Usai memutuskan menahan diri untuk menerbitkan Peraturan Pemerintah Pengganti Undang-undang (Perppu) atas UU Komisi Pemberantasan Korupsi (KPK), Presiden Joko Widodo (Jokowi) kini tengah sibuk menyusun komposisi Dewan Pengawas yang nantinya akan mengawasi kinerja KPK berdasarkan UU No. 19 Tahun 2019.
PinterPolitik.com
“My influence run deep like the ocean” – Dr. Dre, penyanyi rap dan produser hip-hop asal Amerika Serikat
Presiden Joko Widodo (Jokowi) tampaknya sungkan untuk mendahului Mahkamah Konstitusi (MK). Pasalnya, meski Peraturan Pemerintah Pengganti Undang-undang (Perppu) atas UU No. 19 Tahun 2019 telah ditunggu-tunggu oleh banyak pihak, presiden memilih untuk menunggu proses uji materi di lembaga yudikatif tersebut.
Akibatnya, suara kekecewaan atas tetap berlakunya UU yang mengatur perubahan kedua atas UU No. 30 Tahun 2002 tentang Komisi Pemberantasan Tindak Pidana Korupsi ini pun meluap. Direktur Pusat Studi Konstitusi (Pusako) Universitas Andalas, Feri Amsari, misalnya, menyebut Jokowi kini telah berpihak pada partai-partai politik yang dianggapnya memiliki kepentingan untuk melemahkan lembaga anti-rasuah Komisi Pemberantasan Korupsi (KPK).

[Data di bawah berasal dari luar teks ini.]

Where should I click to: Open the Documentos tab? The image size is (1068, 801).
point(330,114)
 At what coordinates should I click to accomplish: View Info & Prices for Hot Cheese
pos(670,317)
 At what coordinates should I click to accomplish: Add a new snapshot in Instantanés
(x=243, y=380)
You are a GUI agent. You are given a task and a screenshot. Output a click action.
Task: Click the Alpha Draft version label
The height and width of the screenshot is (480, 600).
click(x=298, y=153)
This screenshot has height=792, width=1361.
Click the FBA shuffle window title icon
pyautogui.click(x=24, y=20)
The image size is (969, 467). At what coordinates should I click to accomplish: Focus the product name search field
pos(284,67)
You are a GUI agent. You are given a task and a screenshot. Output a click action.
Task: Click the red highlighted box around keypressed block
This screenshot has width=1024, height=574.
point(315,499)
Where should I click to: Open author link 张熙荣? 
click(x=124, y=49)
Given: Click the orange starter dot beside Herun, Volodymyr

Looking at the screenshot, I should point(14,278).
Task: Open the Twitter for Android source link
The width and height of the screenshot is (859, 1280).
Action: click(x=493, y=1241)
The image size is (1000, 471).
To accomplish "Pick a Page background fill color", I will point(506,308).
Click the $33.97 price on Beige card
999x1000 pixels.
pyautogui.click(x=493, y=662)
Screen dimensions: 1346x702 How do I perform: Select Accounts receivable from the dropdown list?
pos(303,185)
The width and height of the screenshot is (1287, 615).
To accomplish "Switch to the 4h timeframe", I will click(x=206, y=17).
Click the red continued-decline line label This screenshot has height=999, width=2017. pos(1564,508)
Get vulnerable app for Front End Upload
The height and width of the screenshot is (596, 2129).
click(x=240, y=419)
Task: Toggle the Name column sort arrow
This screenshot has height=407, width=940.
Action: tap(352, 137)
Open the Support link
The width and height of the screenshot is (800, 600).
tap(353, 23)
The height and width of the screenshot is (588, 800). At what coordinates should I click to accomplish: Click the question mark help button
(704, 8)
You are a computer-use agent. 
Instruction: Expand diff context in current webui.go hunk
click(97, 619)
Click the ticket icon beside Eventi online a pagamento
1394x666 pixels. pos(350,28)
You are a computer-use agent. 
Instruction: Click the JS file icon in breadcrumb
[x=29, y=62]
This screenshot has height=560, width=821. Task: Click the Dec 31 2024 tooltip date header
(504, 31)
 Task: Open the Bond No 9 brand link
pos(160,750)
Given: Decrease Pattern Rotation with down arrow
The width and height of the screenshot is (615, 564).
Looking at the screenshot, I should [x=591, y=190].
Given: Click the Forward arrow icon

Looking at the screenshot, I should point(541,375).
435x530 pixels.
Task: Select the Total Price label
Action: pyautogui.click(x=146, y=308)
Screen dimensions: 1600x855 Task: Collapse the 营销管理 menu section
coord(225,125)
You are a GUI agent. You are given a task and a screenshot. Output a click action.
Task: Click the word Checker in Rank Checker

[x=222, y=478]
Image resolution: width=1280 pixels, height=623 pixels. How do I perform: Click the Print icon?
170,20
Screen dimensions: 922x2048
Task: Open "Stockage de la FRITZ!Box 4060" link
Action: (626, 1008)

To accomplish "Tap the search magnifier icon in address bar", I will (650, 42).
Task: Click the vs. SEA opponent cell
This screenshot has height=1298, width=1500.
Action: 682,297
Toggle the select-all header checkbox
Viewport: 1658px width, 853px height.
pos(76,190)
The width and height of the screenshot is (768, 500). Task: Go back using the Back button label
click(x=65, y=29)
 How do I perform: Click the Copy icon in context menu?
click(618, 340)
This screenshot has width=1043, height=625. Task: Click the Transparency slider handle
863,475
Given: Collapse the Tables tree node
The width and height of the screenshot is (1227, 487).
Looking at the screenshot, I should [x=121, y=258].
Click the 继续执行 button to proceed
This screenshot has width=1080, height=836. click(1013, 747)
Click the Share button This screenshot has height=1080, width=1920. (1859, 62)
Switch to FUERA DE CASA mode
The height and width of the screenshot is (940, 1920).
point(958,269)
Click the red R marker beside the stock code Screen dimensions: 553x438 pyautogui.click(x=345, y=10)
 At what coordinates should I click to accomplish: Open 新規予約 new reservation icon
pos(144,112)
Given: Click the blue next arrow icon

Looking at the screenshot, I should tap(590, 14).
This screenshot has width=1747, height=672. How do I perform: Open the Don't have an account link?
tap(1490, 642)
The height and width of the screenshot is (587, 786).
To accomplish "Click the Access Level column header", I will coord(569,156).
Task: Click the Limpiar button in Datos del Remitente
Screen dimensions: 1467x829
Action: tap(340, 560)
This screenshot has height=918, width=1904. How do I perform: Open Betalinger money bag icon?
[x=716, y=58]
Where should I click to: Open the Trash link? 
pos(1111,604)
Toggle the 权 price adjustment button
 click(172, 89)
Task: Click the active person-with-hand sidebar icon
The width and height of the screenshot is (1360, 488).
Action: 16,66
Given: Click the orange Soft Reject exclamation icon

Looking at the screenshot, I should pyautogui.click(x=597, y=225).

Mungkin, suara kekecewaan ini tak terlalu memengaruhi Jokowi. Pasalnya, kini pihak Istana dikabarkan tengah sibuk menyusun siapa-siapa saja yang dianggap pantas untuk menduduki kursi-kursi Dewan Pengawas (Dewas) KPK.
Dewas yang nantinya berisikan lima anggota ini akan mengawasi pelaksanaan tugas dan wewenang KPK, menentukan pemberian izin penyadapan, penggeledahan, hingga penyitaan, penyusunan dan penetapan kode etik, menindaklanjuti dan memeriksa laporan pelanggaran terhadap kode etik, serta evaluasi terhadap kinerja KPK.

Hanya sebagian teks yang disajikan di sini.